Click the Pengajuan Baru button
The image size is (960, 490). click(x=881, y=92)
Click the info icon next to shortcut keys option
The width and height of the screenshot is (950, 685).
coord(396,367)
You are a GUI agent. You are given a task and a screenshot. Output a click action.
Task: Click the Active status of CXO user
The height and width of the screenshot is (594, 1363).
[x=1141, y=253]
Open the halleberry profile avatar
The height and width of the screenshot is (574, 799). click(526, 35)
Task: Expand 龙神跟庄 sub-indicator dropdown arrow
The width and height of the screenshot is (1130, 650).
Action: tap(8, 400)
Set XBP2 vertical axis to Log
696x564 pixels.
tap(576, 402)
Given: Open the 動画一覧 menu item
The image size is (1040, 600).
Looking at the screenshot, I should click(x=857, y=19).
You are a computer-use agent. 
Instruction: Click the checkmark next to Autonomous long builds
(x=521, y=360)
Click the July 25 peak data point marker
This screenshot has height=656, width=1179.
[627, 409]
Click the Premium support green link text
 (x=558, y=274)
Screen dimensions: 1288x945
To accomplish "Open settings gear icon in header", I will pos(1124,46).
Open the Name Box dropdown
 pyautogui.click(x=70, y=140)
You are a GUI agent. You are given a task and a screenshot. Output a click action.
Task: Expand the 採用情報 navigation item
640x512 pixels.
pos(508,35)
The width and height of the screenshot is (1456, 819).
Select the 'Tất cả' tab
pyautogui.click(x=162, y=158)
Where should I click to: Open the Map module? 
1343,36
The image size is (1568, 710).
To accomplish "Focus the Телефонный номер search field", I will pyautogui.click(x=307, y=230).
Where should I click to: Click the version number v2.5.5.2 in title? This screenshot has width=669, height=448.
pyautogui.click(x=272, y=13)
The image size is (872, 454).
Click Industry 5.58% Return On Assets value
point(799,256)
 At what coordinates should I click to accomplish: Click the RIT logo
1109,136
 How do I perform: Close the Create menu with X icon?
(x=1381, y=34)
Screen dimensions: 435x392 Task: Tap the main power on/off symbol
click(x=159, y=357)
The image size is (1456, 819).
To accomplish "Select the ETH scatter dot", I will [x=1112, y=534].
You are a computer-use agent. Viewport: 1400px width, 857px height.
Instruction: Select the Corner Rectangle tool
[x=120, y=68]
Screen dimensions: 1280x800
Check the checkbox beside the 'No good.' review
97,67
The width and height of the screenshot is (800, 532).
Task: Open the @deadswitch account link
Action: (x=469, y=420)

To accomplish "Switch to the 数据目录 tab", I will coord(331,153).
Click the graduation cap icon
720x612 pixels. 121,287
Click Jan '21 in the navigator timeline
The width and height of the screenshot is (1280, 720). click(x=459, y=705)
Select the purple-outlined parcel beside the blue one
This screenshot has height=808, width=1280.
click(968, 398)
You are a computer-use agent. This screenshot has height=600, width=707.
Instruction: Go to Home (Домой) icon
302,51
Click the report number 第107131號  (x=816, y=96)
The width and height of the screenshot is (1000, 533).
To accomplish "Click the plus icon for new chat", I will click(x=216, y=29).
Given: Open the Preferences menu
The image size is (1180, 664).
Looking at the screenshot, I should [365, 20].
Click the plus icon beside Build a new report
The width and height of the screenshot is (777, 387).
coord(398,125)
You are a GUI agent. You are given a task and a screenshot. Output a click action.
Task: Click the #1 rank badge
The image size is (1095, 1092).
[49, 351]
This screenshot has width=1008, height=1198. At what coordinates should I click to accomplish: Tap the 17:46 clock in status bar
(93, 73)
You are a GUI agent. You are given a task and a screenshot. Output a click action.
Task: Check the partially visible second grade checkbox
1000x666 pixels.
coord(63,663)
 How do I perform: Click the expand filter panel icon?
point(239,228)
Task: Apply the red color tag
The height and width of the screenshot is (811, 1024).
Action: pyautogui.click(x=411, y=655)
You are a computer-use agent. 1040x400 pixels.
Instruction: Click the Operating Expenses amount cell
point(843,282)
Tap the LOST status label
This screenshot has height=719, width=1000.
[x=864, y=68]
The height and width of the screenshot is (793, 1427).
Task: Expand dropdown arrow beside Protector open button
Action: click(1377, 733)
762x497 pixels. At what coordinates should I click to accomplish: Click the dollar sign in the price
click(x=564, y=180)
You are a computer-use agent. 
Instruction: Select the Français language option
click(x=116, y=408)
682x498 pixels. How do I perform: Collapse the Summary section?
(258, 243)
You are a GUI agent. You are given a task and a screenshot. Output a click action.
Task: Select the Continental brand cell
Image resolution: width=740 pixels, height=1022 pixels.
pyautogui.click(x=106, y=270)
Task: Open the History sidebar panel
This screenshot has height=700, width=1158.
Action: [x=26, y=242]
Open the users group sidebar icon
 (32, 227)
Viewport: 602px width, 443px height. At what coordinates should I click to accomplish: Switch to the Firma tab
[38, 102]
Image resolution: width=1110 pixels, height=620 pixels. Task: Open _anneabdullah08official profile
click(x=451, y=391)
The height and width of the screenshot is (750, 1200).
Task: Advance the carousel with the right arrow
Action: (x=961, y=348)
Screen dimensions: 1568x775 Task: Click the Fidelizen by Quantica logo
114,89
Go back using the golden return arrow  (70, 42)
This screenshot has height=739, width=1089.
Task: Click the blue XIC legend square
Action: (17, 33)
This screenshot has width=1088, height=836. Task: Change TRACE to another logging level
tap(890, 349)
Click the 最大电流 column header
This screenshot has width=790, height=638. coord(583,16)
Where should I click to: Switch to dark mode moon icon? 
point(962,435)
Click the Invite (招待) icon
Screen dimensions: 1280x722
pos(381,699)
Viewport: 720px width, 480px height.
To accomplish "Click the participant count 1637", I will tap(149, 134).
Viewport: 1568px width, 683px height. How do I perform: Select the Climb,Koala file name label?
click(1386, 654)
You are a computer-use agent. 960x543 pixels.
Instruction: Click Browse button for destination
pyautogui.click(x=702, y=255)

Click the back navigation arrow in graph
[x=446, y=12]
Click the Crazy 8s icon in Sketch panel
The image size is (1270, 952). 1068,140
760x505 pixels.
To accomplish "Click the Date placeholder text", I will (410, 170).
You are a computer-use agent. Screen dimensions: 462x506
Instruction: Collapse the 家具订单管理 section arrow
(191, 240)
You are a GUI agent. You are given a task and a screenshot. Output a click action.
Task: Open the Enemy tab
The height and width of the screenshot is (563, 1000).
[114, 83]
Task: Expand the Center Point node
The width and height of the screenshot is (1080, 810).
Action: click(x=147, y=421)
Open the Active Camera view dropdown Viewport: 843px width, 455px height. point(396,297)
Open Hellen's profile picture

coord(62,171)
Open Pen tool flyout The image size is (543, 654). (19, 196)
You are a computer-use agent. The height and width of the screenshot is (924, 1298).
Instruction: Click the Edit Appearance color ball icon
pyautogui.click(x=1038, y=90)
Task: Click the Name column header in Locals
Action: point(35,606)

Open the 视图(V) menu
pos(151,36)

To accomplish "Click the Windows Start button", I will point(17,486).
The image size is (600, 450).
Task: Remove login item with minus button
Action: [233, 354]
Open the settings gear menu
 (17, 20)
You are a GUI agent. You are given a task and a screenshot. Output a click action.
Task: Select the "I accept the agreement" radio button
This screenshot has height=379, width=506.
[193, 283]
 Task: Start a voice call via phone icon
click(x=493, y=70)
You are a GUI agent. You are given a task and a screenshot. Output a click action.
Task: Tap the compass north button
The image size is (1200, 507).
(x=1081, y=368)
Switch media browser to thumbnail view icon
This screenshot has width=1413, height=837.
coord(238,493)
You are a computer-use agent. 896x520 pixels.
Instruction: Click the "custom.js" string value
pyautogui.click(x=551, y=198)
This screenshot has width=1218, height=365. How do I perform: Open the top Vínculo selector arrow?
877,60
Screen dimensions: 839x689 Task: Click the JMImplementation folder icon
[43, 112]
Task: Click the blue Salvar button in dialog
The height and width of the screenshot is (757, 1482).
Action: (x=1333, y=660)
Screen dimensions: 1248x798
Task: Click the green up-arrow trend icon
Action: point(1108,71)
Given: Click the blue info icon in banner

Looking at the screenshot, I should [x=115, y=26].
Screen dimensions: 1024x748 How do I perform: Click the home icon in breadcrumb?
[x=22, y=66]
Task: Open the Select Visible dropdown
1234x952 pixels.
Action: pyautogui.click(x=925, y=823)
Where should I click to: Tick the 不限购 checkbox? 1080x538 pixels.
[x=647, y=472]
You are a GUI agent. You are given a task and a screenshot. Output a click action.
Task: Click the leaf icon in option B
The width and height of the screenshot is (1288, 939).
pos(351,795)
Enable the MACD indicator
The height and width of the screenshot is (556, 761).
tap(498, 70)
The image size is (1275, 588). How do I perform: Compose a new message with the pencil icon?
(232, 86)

Exercise prompt: Reproduce every line of the material above that has the string "indicator".

Task result:
Task: Expand 龙神跟庄 sub-indicator dropdown arrow
Enable the MACD indicator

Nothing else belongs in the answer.